Shift-Interleave Coding for DNA-Based Storage: Correction of IDS Errors and Sequence Losses

Ryo Shibata,Haruhiko Kaneko
2024-01-26
Abstract:We propose a novel coding scheme for DNA-based storage systems, called the shift-interleave (SI) coding, designed to correct insertion, deletion, and substitution (IDS) errors, as well as sequence losses. The SI coding scheme employs multiple codewords from two binary low-density parity-check codes. These codewords are processed to form DNA base sequences through shifting, bit-to-base mapping, and interleaving. At the receiver side, an efficient non-iterative detection and decoding scheme is employed to sequentially estimate codewords. The numerical results demonstrate the excellent performance of the SI coding scheme in correcting both IDS errors and sequence losses.
Information Theory
What problem does this paper attempt to address?

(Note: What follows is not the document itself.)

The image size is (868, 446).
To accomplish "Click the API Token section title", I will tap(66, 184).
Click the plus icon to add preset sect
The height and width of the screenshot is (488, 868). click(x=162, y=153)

This paper aims to address insertion, deletion, and substitution (IDS) errors and sequence loss issues in DNA storage systems. Specifically, the authors propose a new coding scheme called Shifted Interleaving (SI) coding. This scheme utilizes multiple codewords of two binary Low-Density Parity-Check (LDPC) codes and forms DNA base sequences through shifting, bit-to-base mapping, and interleaving operations. At the receiving end, an efficient non-iterative detection and decoding scheme is used to estimate these codewords one by one. Numerical results show that the SI coding scheme performs excellently in correcting IDS errors and sequence loss. Additionally, the scheme is not limited by the length of a single code, can utilize long LDPC codes to improve performance, reduce computational complexity, and has significant advantages in handling sequence loss and base-level errors.